College Grads – Financial Advice

March 21st, 2016 ernie Posted in Student Debt No Comments »

College Grads Financial AdviceWe hear about how bad student debt is, how it is out of control and how many students will never be able to repay their student loans. Well I am sorry, I do not have a lot of sympathy for many of them.  They really should have a college grads financial advice course at university! Questions I have is whether they had a budget, did they work at a part time job, did they scrimp while going to college and how hard did they actually work at managing their money to minimize those student loans? Based on my own experience at college, I saw so many students out partying, going on expensive (for a student) vacation etc. While it is hard to not do these things, it can mean the difference between a large student loan and a smaller one.

College Grads Financial Advice

There are other areas that students need to pay attention to. We listed a few of them here. Working on these can make the difference between working for years to repay your student loans to paying them off in a short period of time.

Value of a College Degree – how much will you earn when you graduate assuming you get a job in your field? This amount should guide you regarding how much to spend on your education. A low paying job will never support a large student loan let alone all of your other regular expenses.

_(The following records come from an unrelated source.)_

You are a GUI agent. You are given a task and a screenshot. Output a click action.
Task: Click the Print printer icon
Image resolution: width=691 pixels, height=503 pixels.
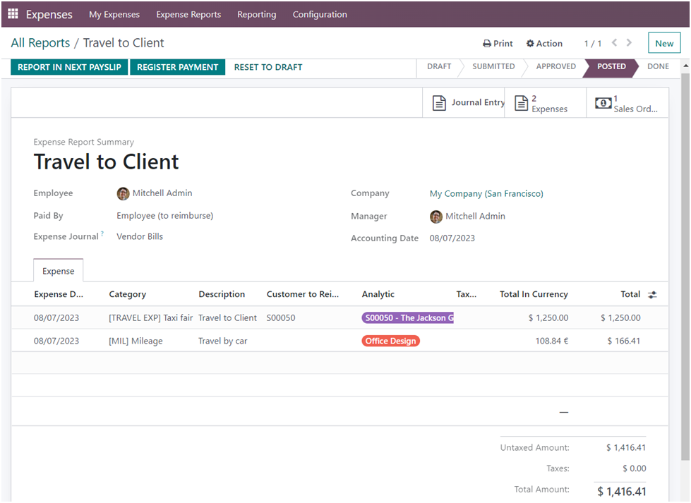pos(487,44)
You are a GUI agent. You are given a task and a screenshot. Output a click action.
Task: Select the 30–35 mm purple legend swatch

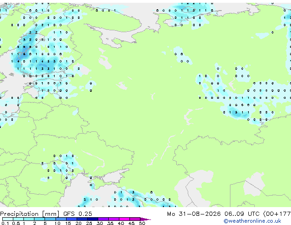(103, 219)
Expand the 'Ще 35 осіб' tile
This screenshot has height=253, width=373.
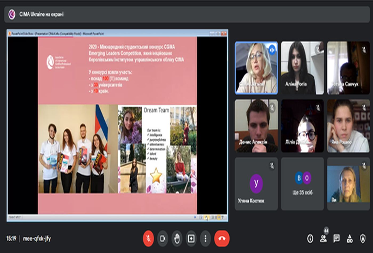click(302, 184)
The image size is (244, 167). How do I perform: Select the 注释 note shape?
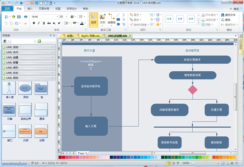tap(41, 134)

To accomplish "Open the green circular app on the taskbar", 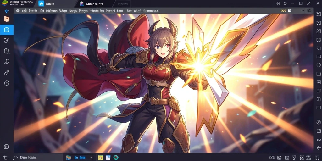I will [116, 158].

Watch Cash Flow – all your life, but especially while going to school. It is so tempting to try to keep up with other well heeled students. But if you cannot afford it then don’t spend it.

Can you Afford That – every time you go to buy something always ask yourself if you can afford it and what will it mean in terms of cash available for the next several weeks as well as on your overall finances.

Understand how Interest is Calculated – interest rates are incredibly important, especially when they are high over a long time. Many students are surprised to learn that they pay more in interest costs than principle repayment each month.  Review this in detail just as if you are cramming for an exam. In fact take a finance course to help you understand how money really works.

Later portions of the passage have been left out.